Given entries
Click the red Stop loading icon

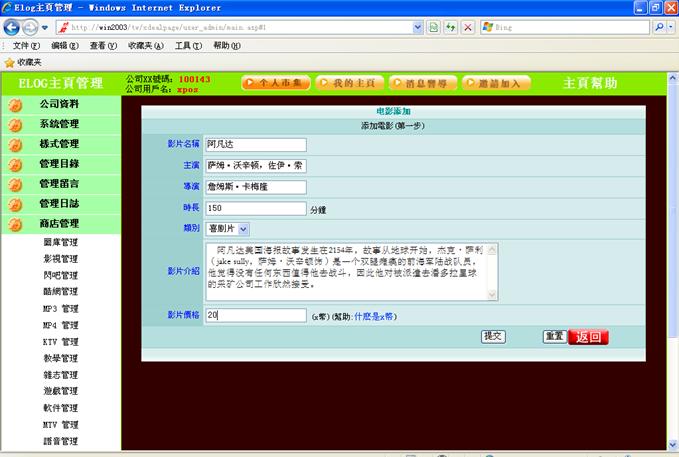pos(468,27)
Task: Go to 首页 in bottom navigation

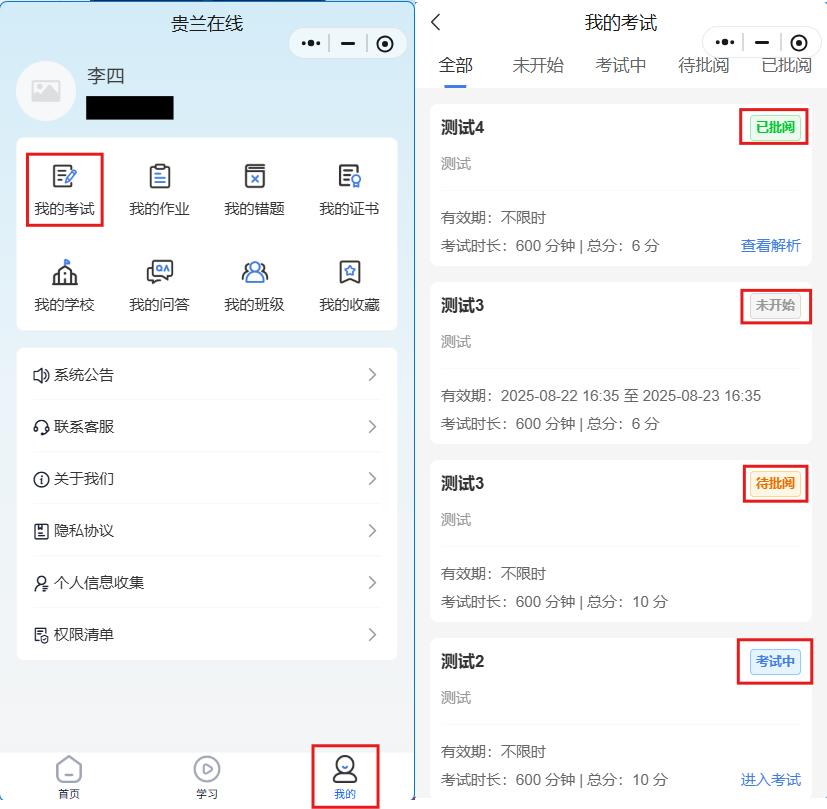Action: [69, 777]
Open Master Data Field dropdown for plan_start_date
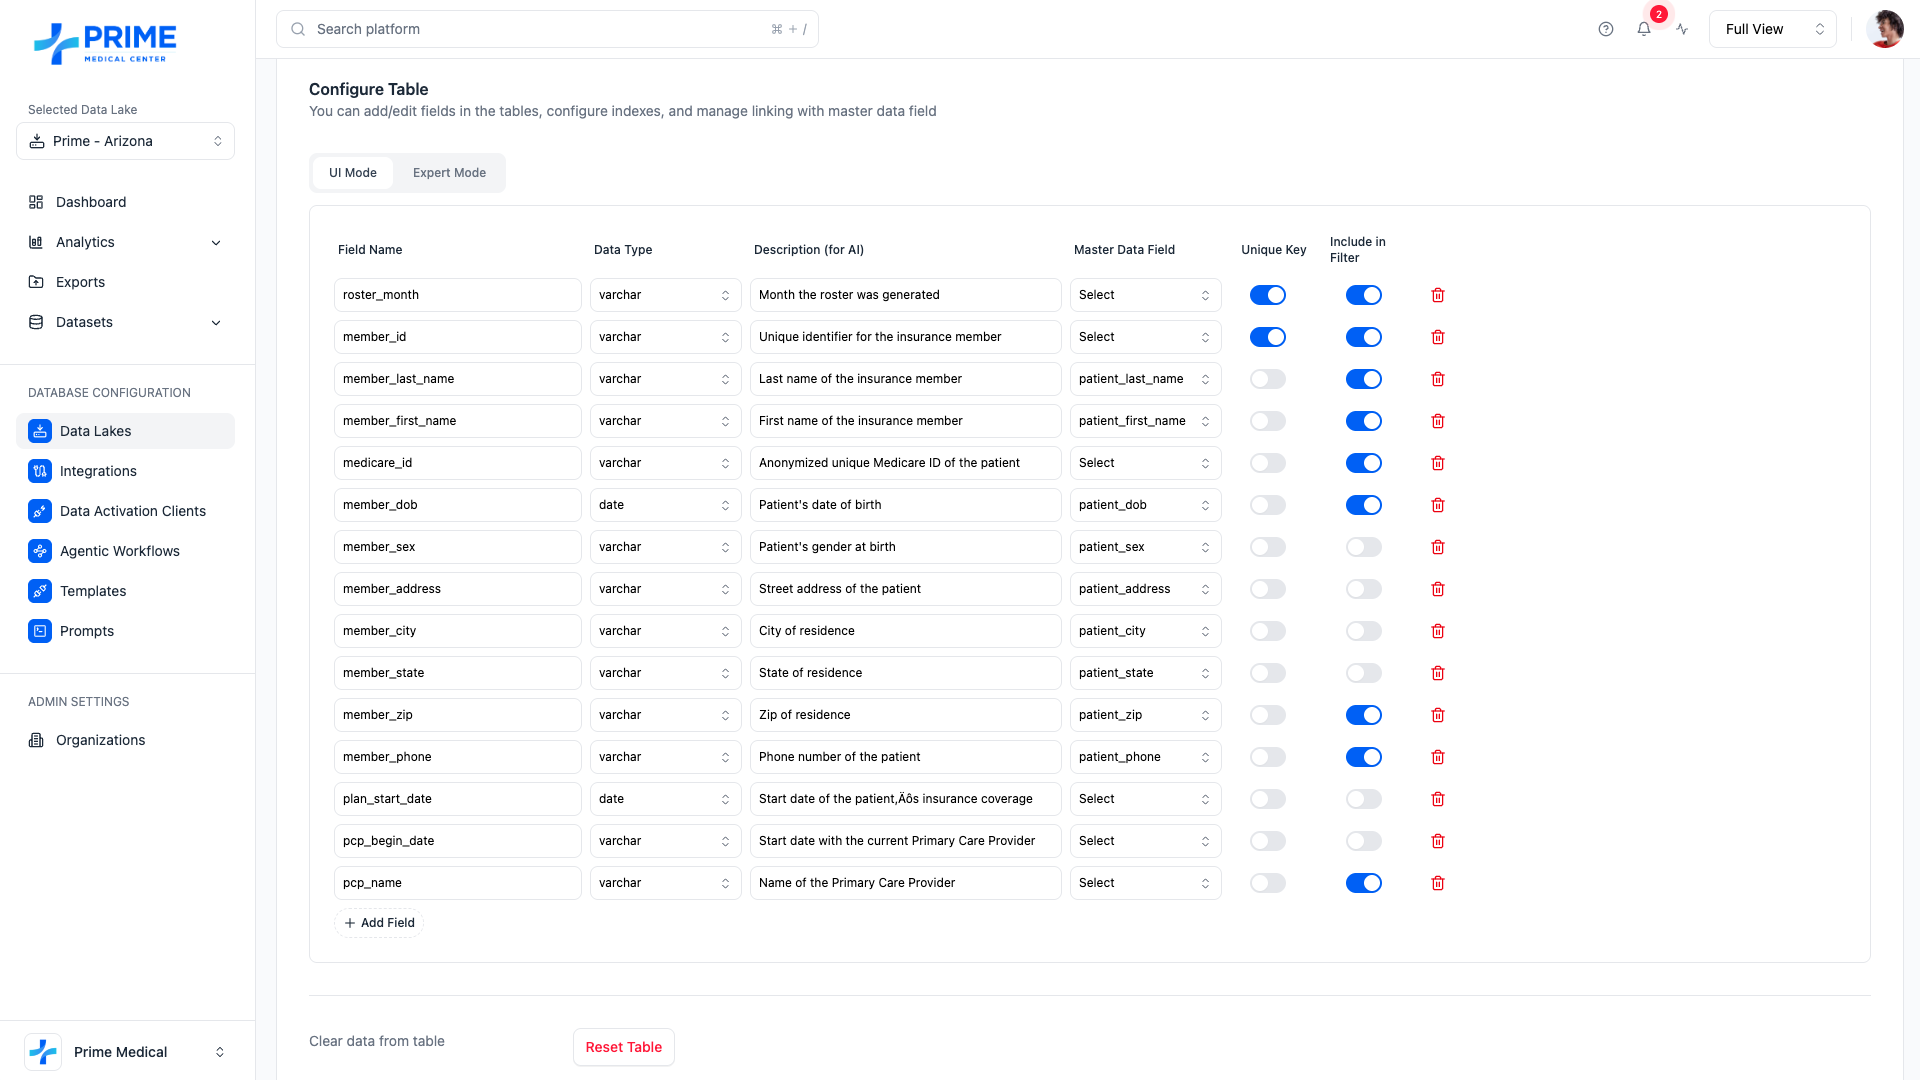This screenshot has width=1920, height=1080. point(1145,799)
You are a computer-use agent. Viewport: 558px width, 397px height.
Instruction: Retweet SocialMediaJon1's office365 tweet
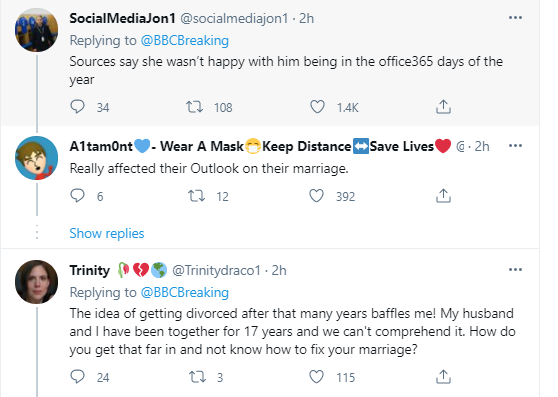pyautogui.click(x=194, y=106)
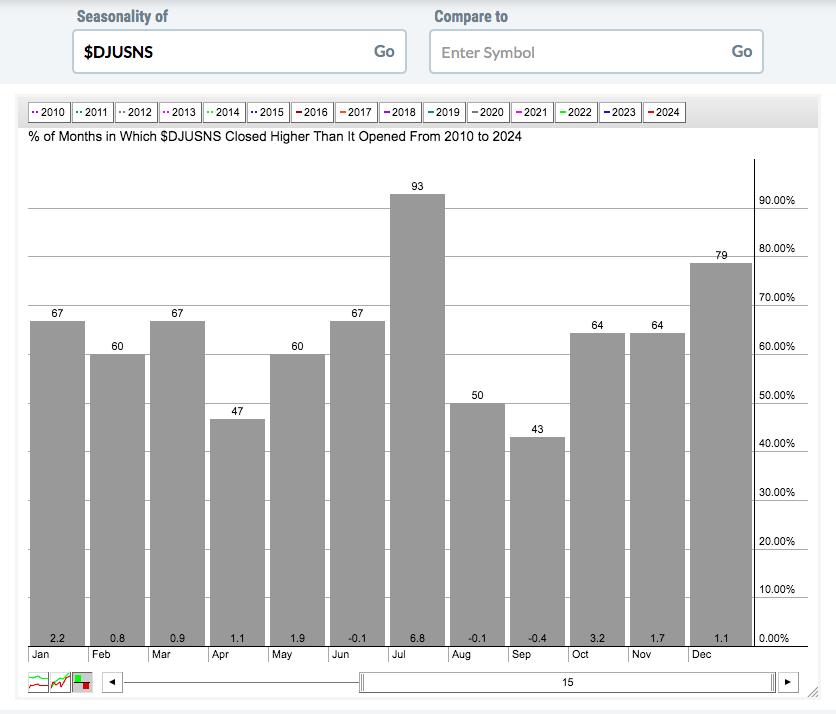The height and width of the screenshot is (714, 836).
Task: Select the separate line chart mode icon
Action: 38,683
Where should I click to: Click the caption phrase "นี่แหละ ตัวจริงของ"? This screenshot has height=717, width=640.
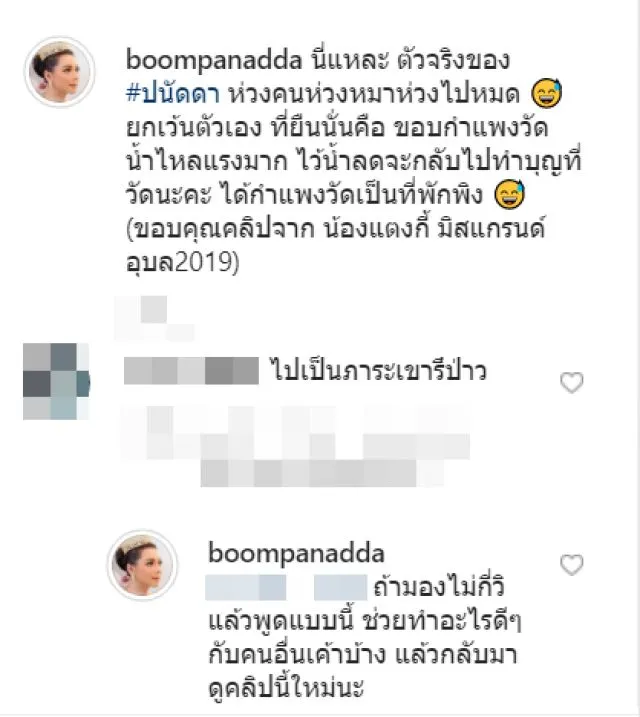tap(410, 61)
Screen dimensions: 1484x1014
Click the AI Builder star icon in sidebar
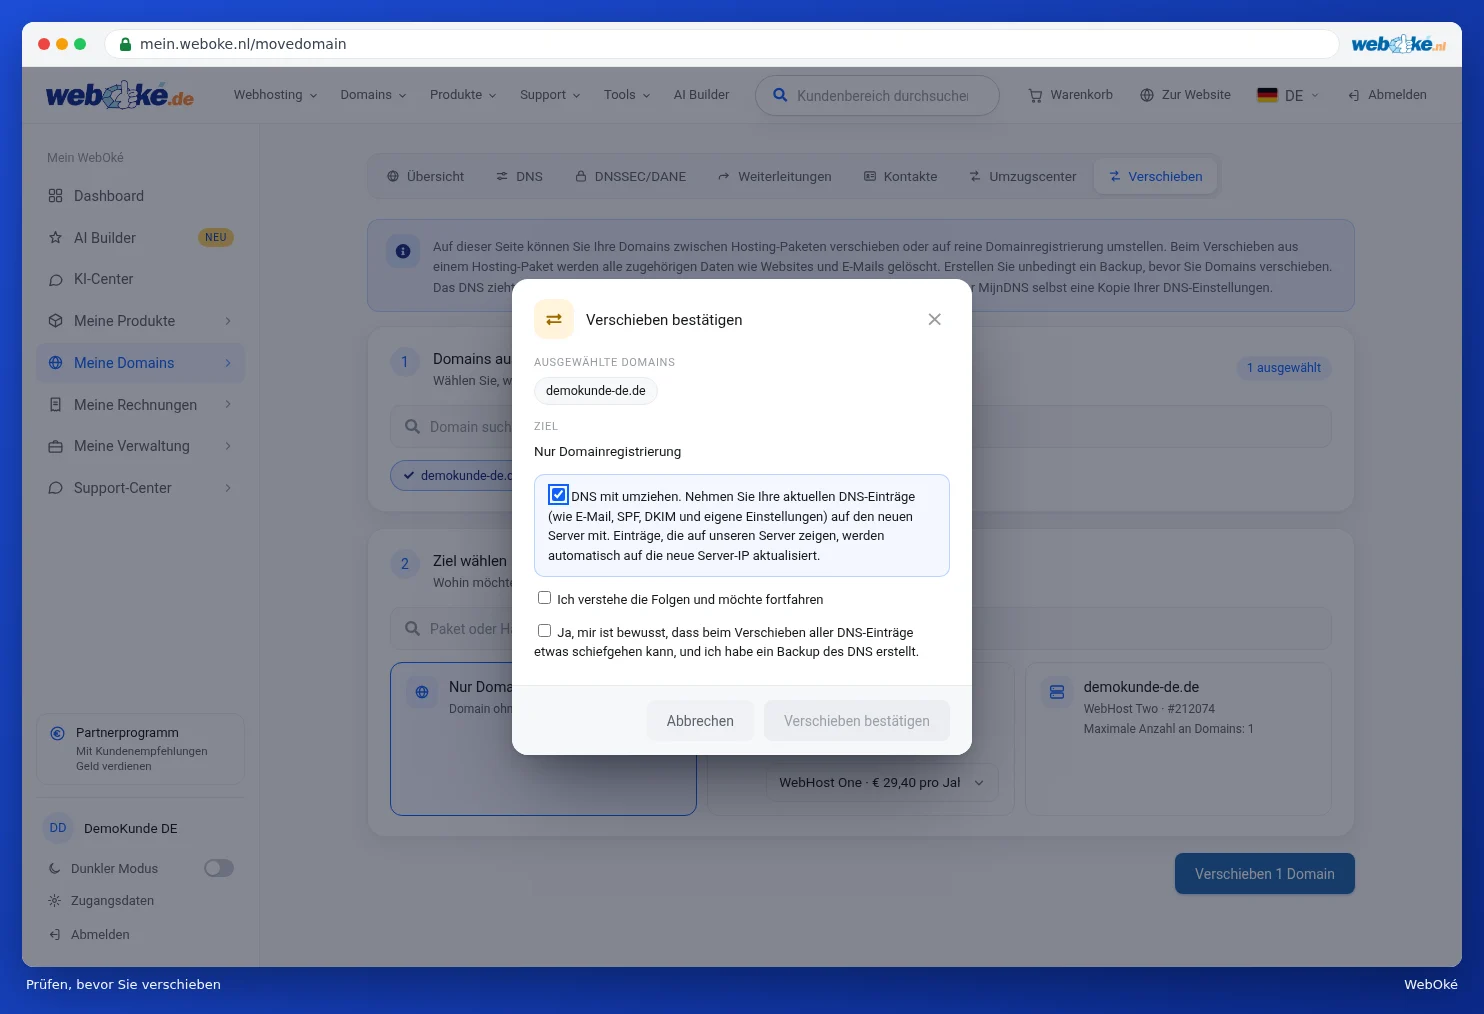(55, 238)
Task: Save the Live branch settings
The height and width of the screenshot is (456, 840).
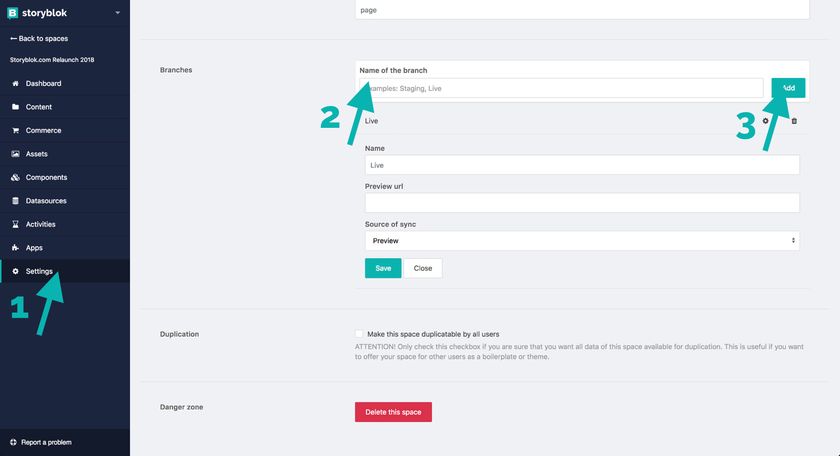Action: point(383,268)
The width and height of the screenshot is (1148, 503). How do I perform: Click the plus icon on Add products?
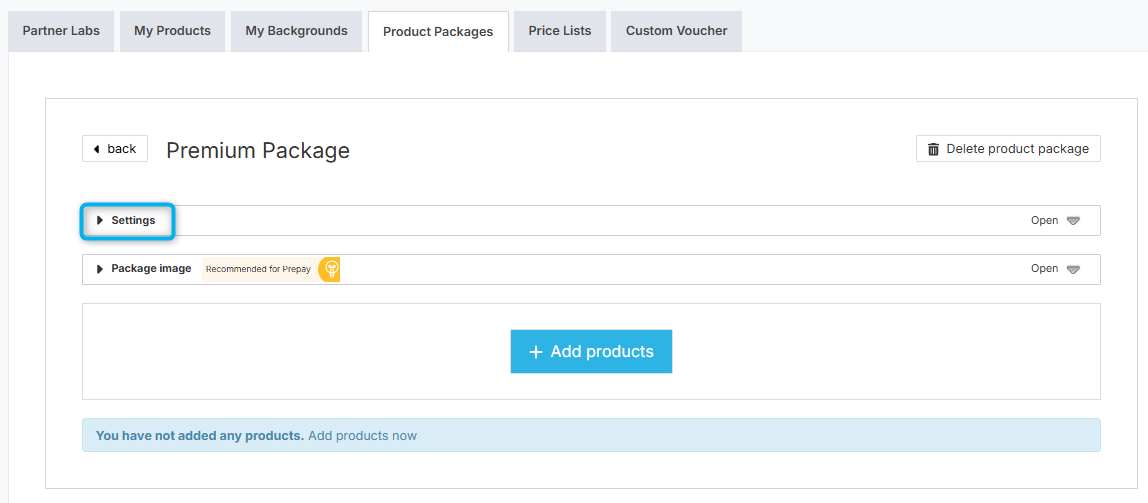point(535,352)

Objective
Could you recast every row above as a numbered list, skipping blank lines and leaving out the pictures?

Written response
1. Click the red Stop loading icon
2. pos(468,27)
3. Task: Go to 首页 in bottom navigation
4. Action: [69, 777]
5. Open Master Data Field dropdown for plan_start_date
6. This screenshot has width=1920, height=1080. point(1145,799)
7. You are a computer-use agent. Viewport: 558px width, 397px height.
8. Instruction: Retweet SocialMediaJon1's office365 tweet
9. pyautogui.click(x=194, y=106)
10. The height and width of the screenshot is (714, 836).
11. Task: Select the separate line chart mode icon
12. Action: 38,683
13. Where should I click to: Click the caption phrase "นี่แหละ ตัวจริงของ"? This screenshot has height=717, width=640.
14. tap(410, 61)
15. Screen dimensions: 1484x1014
16. Click the AI Builder star icon in sidebar
17. (55, 238)
18. Task: Save the Live branch settings
19. The height and width of the screenshot is (456, 840).
20. Action: point(383,268)
21. The width and height of the screenshot is (1148, 503). How do I perform: Click the plus icon on Add products?
22. point(535,352)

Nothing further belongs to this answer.